L’’Indépendant : Depuis le coup d’Etat de mars 2012, les dirigeants du PDES observent un silence de cimetière. L’ex-président du parti, Ahmed Diané Séméga, avait lui aussi suivi le mentor ATT dans son exil dakarois. Les autorités actuelles viennent de demander à l’Assemblée Nationale d’actionner la Haute Cour de Justice en vue de faire comparaître devant elle l’ancien président de la République pour » haute trahison « . Après cela, le PDES n’a pas réagi. Y a-t-il une raison à cela ?
Amadou Abdoulaye Diallo : Il faut rappeler que le coup d’Etat, d’après notre Constitution, est un crime imprescriptible. Rien ne justifie le coup d’Etat. Surtout que nous étions à quelques encablures des élections générales et que l’ex-président ne se représentait pas. Ceci dit, après le communiqué du gouvernement relatif à une éventuelle saisine de la Haute Cour de Justice, le PDES a bien réagi. Il a publié un communiqué par voie de presse pour exprimer sa surprise et sa désapprobation. Nous considérons la saisine non seulement inopportune mais injustifiée.
Pourquoi est-elle inopportune ? Vous savez, aujourd’hui, le problème numéro un du Mali, c’est la situation de la région de Kidal. Où il faut nécessairement que la souveraineté nationale s’exerce. Et nous savons tous que les négociations sont au point mort. Compte tenu de leur complexité et des enjeux qu’elles recouvrent, le président de la République Ibrahim Boubacar Kéïta a besoin d’une union sacrée autour de sa personne pour être en position de force. Tous les Maliens aujourd’hui, sur l’ensemble du pays, doivent se souder comme un seul homme sur lequel le président de la République et le gouvernement doivent s’appuyer pour mener ces négociations. Avec cette saisine, cette union sacrée s’est évanouie, s’est brisée.
C’est pourquoi nous disons que cette saisine est inopportune. Pourquoi, elle est aussi injustifiée ? Parce que la résurgence de l’irrédentisme de quelques Touaregs a servi de marchepied à l’invasion de notre pays par une horde de criminels qui prétendent mener un jihad à l’échelle planétaire. Cette horde a des capacités militaires de vaincre n’importe quelle armée des pays de la bande sahélo-saharienne prise isolement. C’est pourquoi, le Président ATT, pendant tout son second mandat, a appelé la communauté internationale à concevoir, planifier et mettre en œuvre une riposte globale. Hélas ! Il a fallu attendre que cette horde envahisse Konna pour que la solution préconisée par le Président ATT cinq ans auparavant soit enfin adoptée dans l’urgence. Or, en planification stratégique, quand il est urgent, il est déjà tard.
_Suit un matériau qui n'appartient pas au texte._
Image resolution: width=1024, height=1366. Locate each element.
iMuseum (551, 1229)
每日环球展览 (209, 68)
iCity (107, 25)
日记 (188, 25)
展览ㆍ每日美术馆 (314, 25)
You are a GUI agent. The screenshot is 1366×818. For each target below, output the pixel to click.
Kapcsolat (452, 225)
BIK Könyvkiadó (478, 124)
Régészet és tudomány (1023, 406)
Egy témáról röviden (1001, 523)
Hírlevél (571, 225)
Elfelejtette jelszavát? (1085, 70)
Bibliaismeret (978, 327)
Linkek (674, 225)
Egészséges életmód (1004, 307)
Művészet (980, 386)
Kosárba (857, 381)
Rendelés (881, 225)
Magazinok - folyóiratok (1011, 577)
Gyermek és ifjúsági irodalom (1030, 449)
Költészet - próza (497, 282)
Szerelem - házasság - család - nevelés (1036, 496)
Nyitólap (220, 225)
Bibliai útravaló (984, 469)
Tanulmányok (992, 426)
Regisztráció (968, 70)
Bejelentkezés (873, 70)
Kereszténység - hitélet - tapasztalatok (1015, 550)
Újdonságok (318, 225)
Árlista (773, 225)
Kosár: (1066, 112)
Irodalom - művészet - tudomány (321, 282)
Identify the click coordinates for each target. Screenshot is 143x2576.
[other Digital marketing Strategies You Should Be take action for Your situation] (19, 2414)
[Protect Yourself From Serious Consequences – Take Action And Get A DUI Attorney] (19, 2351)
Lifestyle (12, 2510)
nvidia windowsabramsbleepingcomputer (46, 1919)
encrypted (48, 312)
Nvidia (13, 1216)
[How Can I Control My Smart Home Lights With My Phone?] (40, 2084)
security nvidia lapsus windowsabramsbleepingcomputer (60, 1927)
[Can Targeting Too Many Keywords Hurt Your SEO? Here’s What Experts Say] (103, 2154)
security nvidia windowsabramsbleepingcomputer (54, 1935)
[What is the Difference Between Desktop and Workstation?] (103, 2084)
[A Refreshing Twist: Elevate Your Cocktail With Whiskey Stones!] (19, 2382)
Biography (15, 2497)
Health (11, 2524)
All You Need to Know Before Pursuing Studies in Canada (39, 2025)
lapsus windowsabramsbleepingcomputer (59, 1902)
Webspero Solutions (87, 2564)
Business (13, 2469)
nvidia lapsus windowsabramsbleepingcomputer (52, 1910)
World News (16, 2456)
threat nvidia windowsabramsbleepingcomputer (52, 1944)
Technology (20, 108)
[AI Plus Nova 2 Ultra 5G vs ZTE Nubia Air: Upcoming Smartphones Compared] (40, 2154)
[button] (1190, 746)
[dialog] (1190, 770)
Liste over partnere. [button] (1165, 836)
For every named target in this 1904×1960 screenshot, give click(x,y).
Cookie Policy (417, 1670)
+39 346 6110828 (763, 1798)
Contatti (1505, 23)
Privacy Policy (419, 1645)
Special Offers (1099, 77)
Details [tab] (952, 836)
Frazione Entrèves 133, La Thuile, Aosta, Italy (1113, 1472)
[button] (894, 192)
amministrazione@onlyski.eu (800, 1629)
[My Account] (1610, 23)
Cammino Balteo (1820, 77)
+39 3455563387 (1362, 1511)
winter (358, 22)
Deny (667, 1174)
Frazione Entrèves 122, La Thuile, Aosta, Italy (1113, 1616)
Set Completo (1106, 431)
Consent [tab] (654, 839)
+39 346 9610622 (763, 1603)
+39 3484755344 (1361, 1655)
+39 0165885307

C’est pourquoi nous disons que cette saisine est injustifiée.
Avez-vous des nouvelles d’ATT ?
Bien sûr. Le parti a ses nouvelles. Les responsables du parti également ont de ses nouvelles. Vous savez, l’exil est difficile. Même doré il est invivable. Mieux vaut vivre dans sa case chez soi que dans un palais doré en exil. Chacun de vous peut imaginer les conditions morales dans lesquelles l’ancien président Amadou Toumani Touré vit. Comme si l’exil en soi ne suffisait pas, il y a eu cette saisine par laquelle le gouvernement demande à l’Assemblée Nationale d’ouvrir une éventuelle information judiciaire en l’encontre du président ATT pour » haute trahison « . C’est quelque chose que je regrette personnellement. Vraiment, c’est léger ce qu’on reproche à l’ancien président de la République. Vous allez voir la difficulté à établir des éléments de preuve. Mais ce qui est encore plus regrettable, c’est qu’on considère la presse nationale comme une source de droit. Que cache vraiment l’intention de ceux qui ont rédigé ce document adressé à l’Assemblée Nationale. L’union sacrée qui devait être autour du président IBK a été fissurée voire brisée. Et si cette saisine devrait prospérer, je vous assure que tous les présidents qui vont se succéder en République du Mali répondront soit devant la Haute Cour de Justice (HCJ) soit devant la Cour Pénale Internationale (CPI). Pourquoi ? Si la CPI considère que vous vous êtes comporté correctement, il sera tout à fait loisible au plan intérieur de convoquer la Haute Cour de Justice pour dire que vous n’avez rien fait. Et quand ce n’est pas ce scénario, c’est le scénario inverse. Cela signifie que tout président qui sera élu dans notre pays sera condamné soit à être traduit en justice devant la HCJ soit devant la CPI. Et, dans les deux hypothèses, c’est regrettable. C’est pour cette raison que je dis que cette procédure ne doit pas prospérer. Elle crée une insécurité au niveau de la première institution de notre pays qui est l’institution « président de la République « .


Certains pensent que le PDES doit se sentir responsable dans le pourrissement de la situation qui a précédé la chute du régime d’ATT. Partagez-vous cette appréciation ?
Je crois que les termes dans lesquelles vous avez libellé votre question ne me semblent pas correspondre à la réalité. Parce que nous ne nous reprochons absolument rien du tout. De 2002 au 21 mars 2012, date du coup d’Etat, je pense que le travail qui a été réalisé par les gouvernements successifs du président Amadou Toumani Touré, est un travail de qualité qui a été salué par l’ensemble de la communauté nationale et l’ensemble des partenaires techniques et financiers du Mali.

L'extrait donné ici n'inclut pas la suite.